Introduction to Apache Airflow® DAGs
In Apache Airflow®, a DAG is a data pipeline or workflow. DAGs are the main organizational unit in Airflow; they contain a collection of tasks and dependencies that you want to execute on a schedule.
A DAG is defined in Python code and visualized in the Airflow UI. DAGs can be as simple as a single task or as complex as hundreds or thousands of tasks with complicated dependencies.
The following screenshot shows a complex DAG graph in the Airflow UI. After reading this guide, you’ll be able to understand the elements in this graph, as well as know how to define DAGs and use DAG parameters.
Other ways to learn
There are multiple resources for learning about this topic. See also:
- Astronomer Academy: Airflow: DAGs 101 module.
Assumed knowledge
To get the most out of this guide, you should have an understanding of:
- What Airflow is. See Introduction to Apache Airflow.
What is a DAG?
A DAG (directed acyclic graph) is a mathematical structure consisting of nodes and edges. In Airflow, a DAG represents a data pipeline or workflow with a start and an end.

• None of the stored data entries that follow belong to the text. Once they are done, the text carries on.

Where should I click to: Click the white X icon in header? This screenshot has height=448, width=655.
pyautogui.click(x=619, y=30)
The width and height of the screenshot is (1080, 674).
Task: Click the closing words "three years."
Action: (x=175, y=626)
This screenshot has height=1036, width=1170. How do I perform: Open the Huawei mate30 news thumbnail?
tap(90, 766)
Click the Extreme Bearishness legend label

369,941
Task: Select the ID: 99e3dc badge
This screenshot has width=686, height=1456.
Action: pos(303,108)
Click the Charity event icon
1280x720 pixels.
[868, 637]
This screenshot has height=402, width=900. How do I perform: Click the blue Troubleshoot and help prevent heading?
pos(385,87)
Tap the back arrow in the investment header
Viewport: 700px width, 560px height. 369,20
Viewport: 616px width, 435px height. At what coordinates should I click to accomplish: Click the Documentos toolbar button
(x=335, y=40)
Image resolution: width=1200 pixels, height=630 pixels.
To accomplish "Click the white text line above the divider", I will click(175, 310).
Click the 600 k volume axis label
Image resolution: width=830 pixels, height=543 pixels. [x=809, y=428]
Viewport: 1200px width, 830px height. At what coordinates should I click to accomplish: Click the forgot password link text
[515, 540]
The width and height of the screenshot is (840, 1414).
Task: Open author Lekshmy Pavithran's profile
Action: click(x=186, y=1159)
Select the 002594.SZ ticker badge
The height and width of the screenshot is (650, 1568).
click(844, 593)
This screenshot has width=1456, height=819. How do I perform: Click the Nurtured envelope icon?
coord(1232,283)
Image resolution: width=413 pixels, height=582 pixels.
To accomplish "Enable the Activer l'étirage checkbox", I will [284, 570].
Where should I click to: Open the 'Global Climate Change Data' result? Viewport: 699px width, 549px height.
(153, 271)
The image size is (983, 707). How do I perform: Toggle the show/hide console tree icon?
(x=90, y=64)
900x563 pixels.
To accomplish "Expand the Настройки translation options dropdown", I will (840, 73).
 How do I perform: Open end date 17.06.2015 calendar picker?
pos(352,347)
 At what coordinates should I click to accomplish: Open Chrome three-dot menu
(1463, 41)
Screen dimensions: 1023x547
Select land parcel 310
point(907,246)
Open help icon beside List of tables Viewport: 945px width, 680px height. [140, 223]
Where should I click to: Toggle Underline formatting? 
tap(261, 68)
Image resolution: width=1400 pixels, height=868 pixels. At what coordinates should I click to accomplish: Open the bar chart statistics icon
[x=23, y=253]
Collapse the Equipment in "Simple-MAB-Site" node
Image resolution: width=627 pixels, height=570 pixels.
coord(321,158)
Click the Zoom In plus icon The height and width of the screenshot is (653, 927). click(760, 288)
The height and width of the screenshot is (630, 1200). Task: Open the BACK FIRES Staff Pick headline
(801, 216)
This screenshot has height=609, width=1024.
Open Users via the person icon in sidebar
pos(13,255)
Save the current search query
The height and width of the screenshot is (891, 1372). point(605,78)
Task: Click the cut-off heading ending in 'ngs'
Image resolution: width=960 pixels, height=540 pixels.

The mathematical properties of DAGs make them useful for building data pipelines:
-
Directed: There is a clear direction of flow between tasks. A task can be either upstream, downstream, or parallel to another task.
-
Acyclic: There are no circular dependencies in a DAG. This means that a task cannot depend on itself, nor can it depend on a task that ultimately depends on it.
-
Graph: A DAG is a graph, which is a structure consisting of nodes and edges. In Airflow, nodes are tasks and edges are dependencies between tasks. Defining workflows as graphs helps you visualize the entire workflow in a way that’s easy to navigate and conceptualize.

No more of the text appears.